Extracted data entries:
================
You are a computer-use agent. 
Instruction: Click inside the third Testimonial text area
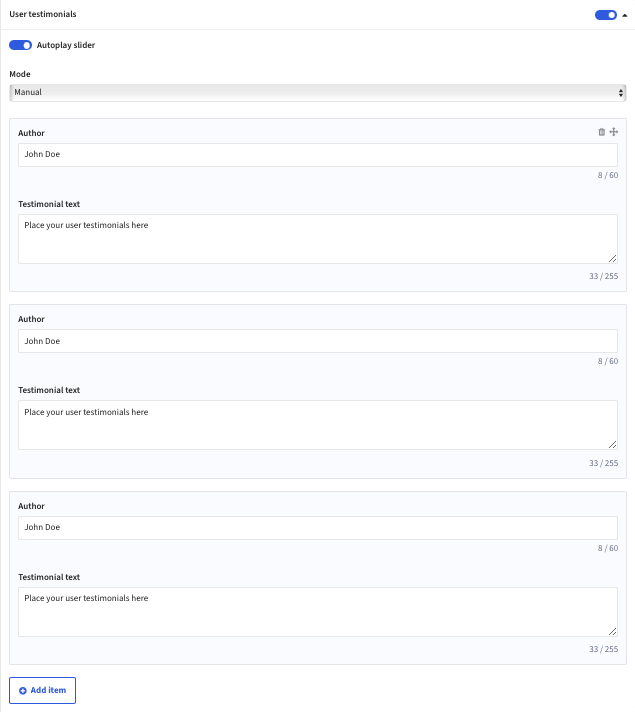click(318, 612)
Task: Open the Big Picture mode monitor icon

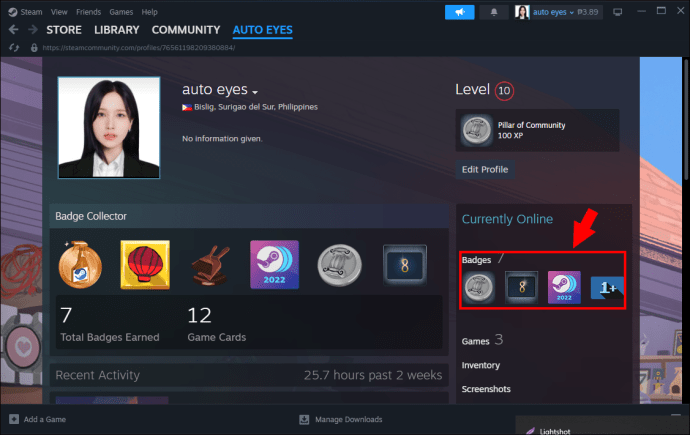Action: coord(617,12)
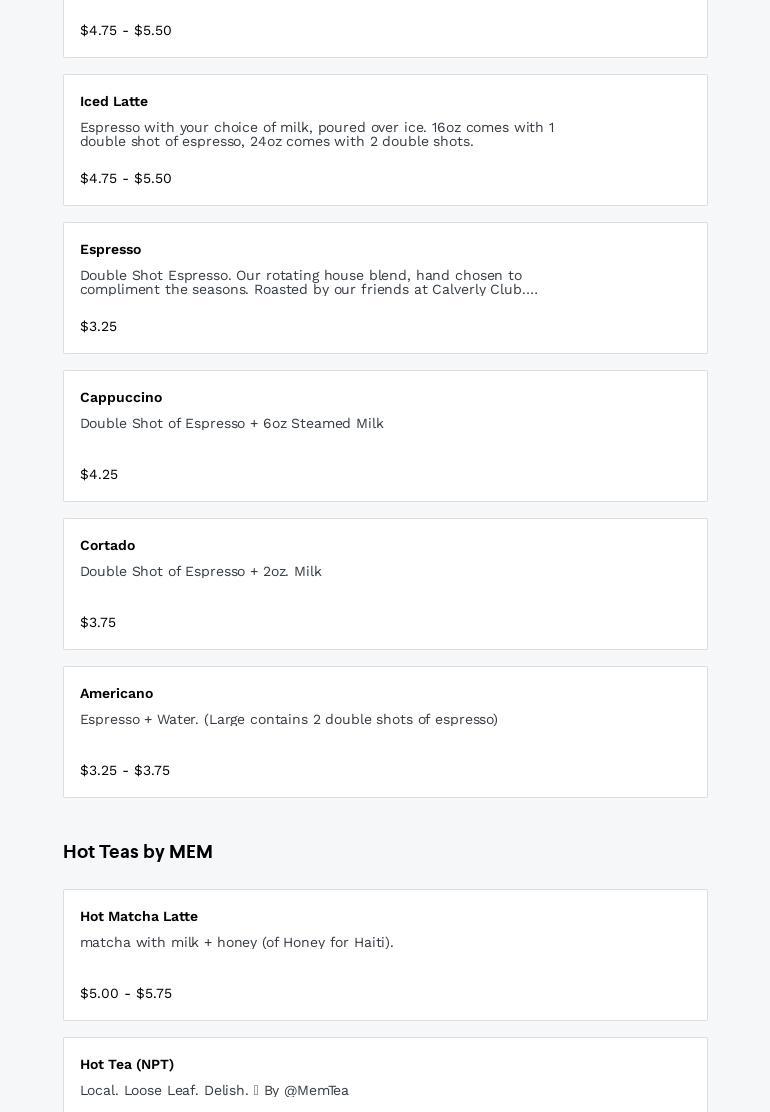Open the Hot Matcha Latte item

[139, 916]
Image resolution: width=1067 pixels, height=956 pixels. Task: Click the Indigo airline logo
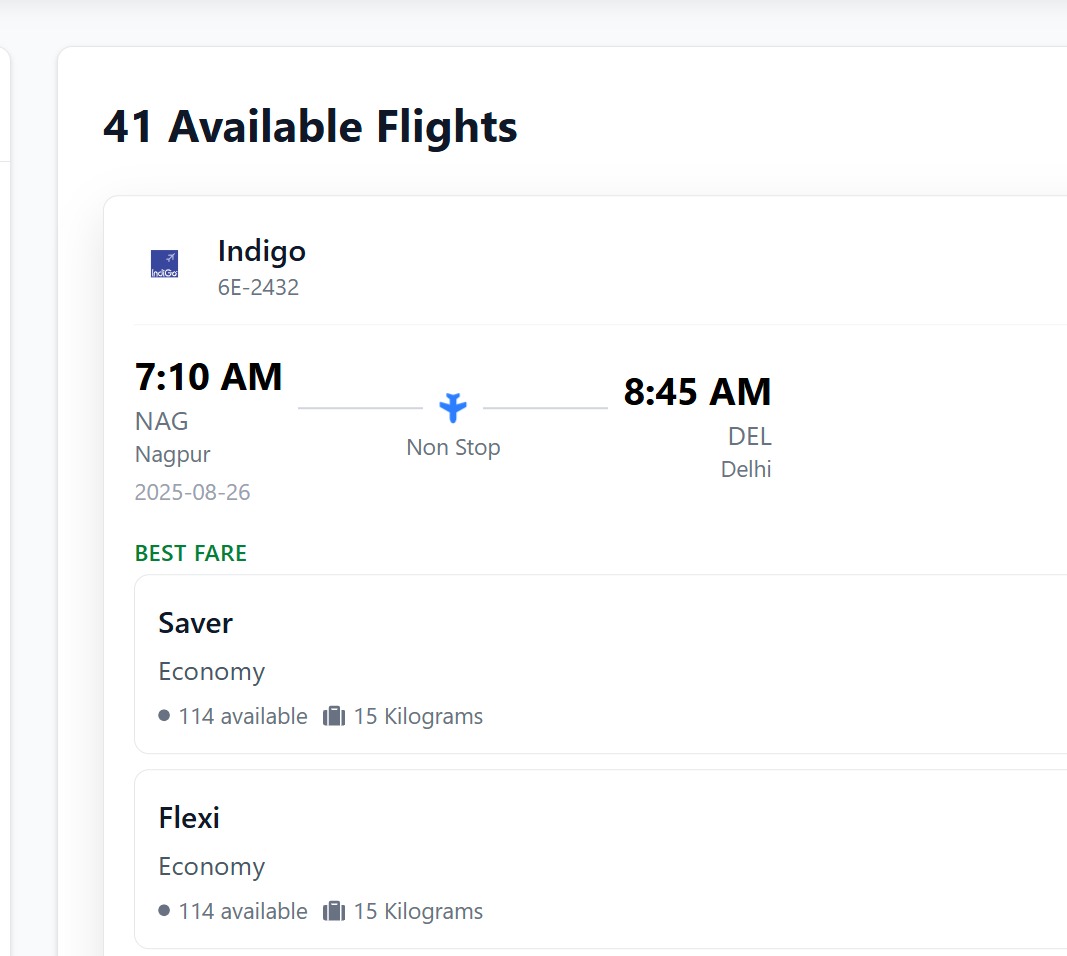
================
> SET PROBLEM: Select every line of the listing above that holds the word "Task", and copy those lines.

> RESPONSE:
Task: Open the Big Picture mode monitor icon
Image resolution: width=1067 pixels, height=956 pixels. Task: Click the Indigo airline logo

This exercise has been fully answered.